In his untitled video installation for Los Angeles Contemporary Exhibitions, Reeder juxtaposed three monitors, each playing found footage from his personal archive with images minimally altered to show the potential of familiar scenes: “Beeping Nature” plays on the first monitor (reading left to right), “Slow Newhart” (an episode of “The Bob Newhart Show” in slow-motion, accompanied by Chopin) plays on the center monitor, and “Afterlife” (which is silent) plays on the third monitor.
The soundtracks tend to offer a certain humming, Buddhist chanting quality to the images, while often having no apparent relationship whatsoever. These mixes create fluidity or melodic rhythms which might never be noticed/heard/picked up. In “Beeping Nature,” idyllic images of bubbling brooks, dripping icicles, and sun-dappled leaves are accompanied by a metronomic, electronic, utterly “unnatural” beep.
Unlike other contemporary video strategies which rely on extensive special effects to obfuscate the original source material, Reeder’s concerns are in the potential to transform common images with as little manipulation as possible. His adaptations of found images are extremely simple, consisting of unlikely combinations of sound and image and the use of slow motion and extreme close-ups. His is a subtle and quiet recontextualizing that encourage the viewer, with as little artifice as possible, to actually look at what might elsewhere be overlooked.

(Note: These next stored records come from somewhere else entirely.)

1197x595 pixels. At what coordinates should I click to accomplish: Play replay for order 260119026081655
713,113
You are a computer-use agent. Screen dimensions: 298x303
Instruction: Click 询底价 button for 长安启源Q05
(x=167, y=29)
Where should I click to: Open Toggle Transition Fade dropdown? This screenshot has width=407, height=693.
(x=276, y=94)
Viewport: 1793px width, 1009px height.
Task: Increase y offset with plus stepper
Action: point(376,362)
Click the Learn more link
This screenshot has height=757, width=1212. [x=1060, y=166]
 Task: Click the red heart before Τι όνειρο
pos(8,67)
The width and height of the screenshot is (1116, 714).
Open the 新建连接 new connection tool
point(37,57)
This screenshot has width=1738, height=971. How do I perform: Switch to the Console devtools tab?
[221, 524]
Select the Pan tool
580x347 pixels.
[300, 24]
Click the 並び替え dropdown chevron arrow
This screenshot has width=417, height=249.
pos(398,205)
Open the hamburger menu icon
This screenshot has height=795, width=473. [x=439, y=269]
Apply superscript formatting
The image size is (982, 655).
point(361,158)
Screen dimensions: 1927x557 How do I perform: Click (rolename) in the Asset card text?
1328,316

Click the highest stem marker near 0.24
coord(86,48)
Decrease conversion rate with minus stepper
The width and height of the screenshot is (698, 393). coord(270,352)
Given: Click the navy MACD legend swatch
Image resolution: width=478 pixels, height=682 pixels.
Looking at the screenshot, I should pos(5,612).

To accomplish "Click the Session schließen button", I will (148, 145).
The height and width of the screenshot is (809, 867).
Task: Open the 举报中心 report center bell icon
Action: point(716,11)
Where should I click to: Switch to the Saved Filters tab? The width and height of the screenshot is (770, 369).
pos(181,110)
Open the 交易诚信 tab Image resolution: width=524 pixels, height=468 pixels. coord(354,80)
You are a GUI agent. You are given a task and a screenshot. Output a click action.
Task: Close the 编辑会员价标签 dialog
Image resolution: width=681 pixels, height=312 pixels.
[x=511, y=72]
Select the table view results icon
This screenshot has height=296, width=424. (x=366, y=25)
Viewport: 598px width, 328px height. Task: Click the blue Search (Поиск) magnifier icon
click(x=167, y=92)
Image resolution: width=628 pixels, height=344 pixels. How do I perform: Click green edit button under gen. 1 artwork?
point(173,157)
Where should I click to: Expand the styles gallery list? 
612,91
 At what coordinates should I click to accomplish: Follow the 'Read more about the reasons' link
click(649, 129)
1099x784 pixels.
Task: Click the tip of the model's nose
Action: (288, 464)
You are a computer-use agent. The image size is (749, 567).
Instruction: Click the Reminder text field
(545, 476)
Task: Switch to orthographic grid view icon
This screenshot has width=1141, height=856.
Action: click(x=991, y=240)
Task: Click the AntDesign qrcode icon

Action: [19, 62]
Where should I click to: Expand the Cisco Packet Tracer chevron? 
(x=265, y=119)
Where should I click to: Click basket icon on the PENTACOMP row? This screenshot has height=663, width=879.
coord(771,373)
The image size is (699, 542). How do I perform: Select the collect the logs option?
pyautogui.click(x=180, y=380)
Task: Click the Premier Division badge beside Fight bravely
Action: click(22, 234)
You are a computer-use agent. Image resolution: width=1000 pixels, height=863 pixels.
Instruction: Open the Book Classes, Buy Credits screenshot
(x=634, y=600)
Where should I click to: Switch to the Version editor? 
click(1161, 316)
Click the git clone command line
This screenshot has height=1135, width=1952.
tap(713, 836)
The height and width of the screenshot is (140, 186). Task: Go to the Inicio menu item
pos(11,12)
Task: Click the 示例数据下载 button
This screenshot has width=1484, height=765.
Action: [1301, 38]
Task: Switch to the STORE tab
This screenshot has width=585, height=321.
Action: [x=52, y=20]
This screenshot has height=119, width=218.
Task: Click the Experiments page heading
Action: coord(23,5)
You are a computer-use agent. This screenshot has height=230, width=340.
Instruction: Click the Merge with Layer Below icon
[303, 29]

The ancient Greek philosopher Epicurus enjoyed the site of battle from a distance because he found beauty in the image of sunlight glinting from flashing swords of warriors. Up close, he detested war, with its sights, sounds and smells of violence and decay offending his senses. Reeder focuses on how shifting one’s perspective of or distance to an image, however common or familiar, can result in a completely different understanding or perception of it. Images transcend their commonalty and take the viewer to a higher meditative or spiritual state. This meditation conveys how ideas connect and become interchangeable when a viewer reads the carefully planned chaos of images.
Also a painter, Reeder has had shows in Milwaukee, Wisconsin, Chicago, and at Pat Hearn Gallery in New York.